### ASSIGNMENT
Please restate, word for word, the lines below that begin at the one with "Given: Open the CHROME belt product image" and end at the one with "This screenshot has". Leave out all other lines.

### DATASET ENTRIES
━━━━━━━━━━━━━━━━━━━━━━━━━━━━━━
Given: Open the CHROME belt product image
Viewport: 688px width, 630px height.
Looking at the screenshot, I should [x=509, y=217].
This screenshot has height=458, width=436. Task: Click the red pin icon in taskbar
━━━━━━━━━━━━━━━━━━━━━━━━━━━━━━
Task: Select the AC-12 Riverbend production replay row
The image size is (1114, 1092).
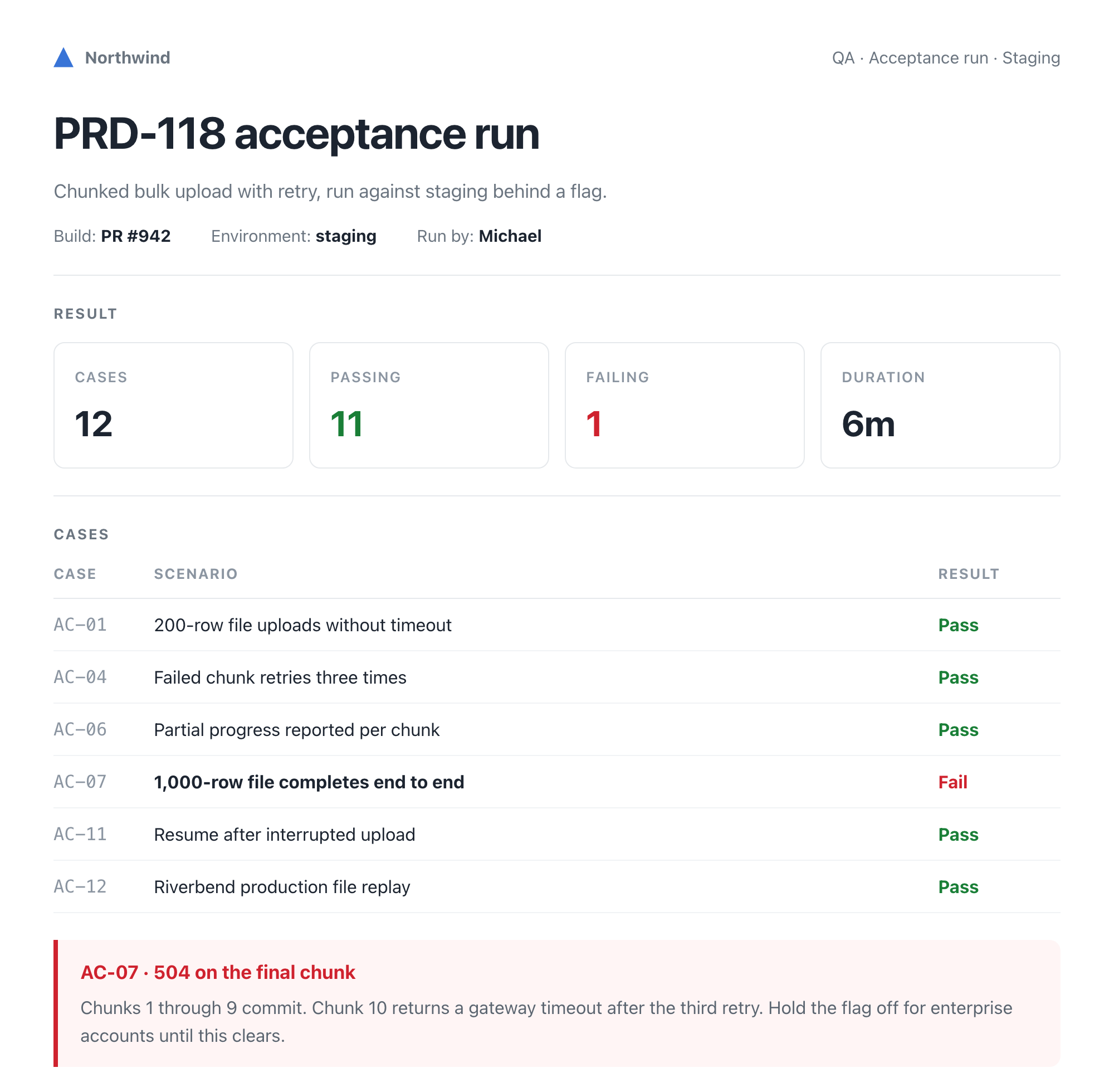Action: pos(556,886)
━━━━━━━━━━━━━━━━━━━━━━━━━━━━━━
### EXERCISE SOLUTION
Given: Open the CHROME belt product image
Viewport: 688px width, 630px height.
Looking at the screenshot, I should [x=509, y=217].
This screenshot has height=458, width=436. Task: Click the red pin icon in taskbar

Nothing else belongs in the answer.